[Seu objetivo]
Extraia da crítica de X-Men 2, sem nenhuma alteração, o trecho que começa em "E… sim, a comparação" e segue até "Comics na telona.".

------ Trecho do documento

E… sim, a comparação que eu fiz implicitamente é verdadeira: X-Men 2, que estréia em território nacional neste feriadão, é uma aventura tão deliciosa quanto foi Homem-Aranha. Especialmente porque Singer soube, exatamente como Raimi, adaptar as características destes personagens para as telonas de tal forma que temos um filme emocionante para os não-iniciados… e simplesmente espetacular para as hordas de fãs de quadrinhos, que vão encontrar, espalhadas pelo filme, aquelas referências propositais que se tornam uma verdadeira cereja no refinado bolo que é esta segunda aventura dos famosos mutantes da Marvel Comics na telona.

------------
------ Itens

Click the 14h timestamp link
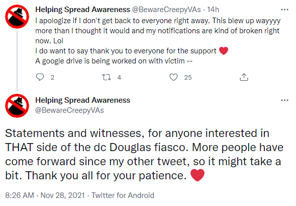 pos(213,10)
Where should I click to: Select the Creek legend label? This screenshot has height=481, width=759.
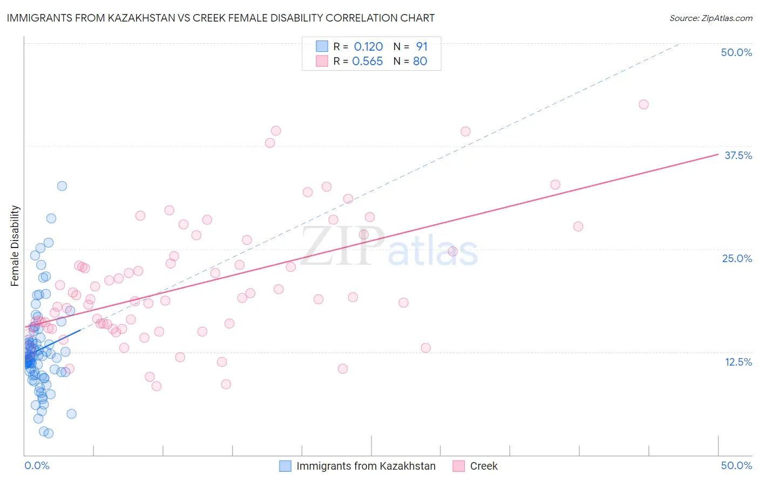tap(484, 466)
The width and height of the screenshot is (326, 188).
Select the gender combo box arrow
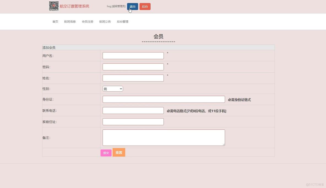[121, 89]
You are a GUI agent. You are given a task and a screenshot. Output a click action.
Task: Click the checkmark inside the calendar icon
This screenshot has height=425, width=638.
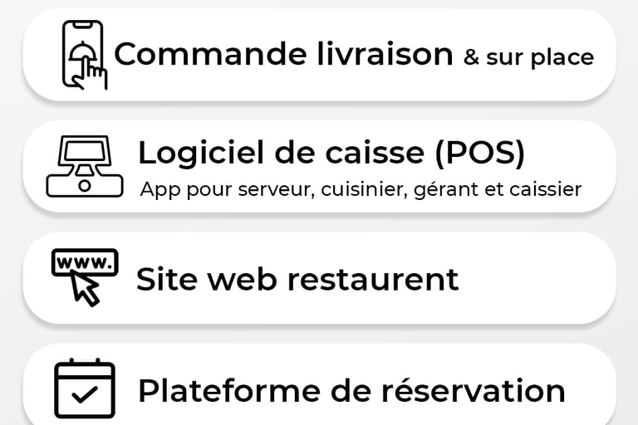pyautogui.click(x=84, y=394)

------------

[Resposta do exercício]
E… sim, a comparação que eu fiz implicitamente é verdadeira: X-Men 2, que estréia em território nacional neste feriadão, é uma aventura tão deliciosa quanto foi Homem-Aranha. Especialmente porque Singer soube, exatamente como Raimi, adaptar as características destes personagens para as telonas de tal forma que temos um filme emocionante para os não-iniciados… e simplesmente espetacular para as hordas de fãs de quadrinhos, que vão encontrar, espalhadas pelo filme, aquelas referências propositais que se tornam uma verdadeira cereja no refinado bolo que é esta segunda aventura dos famosos mutantes da Marvel Comics na telona.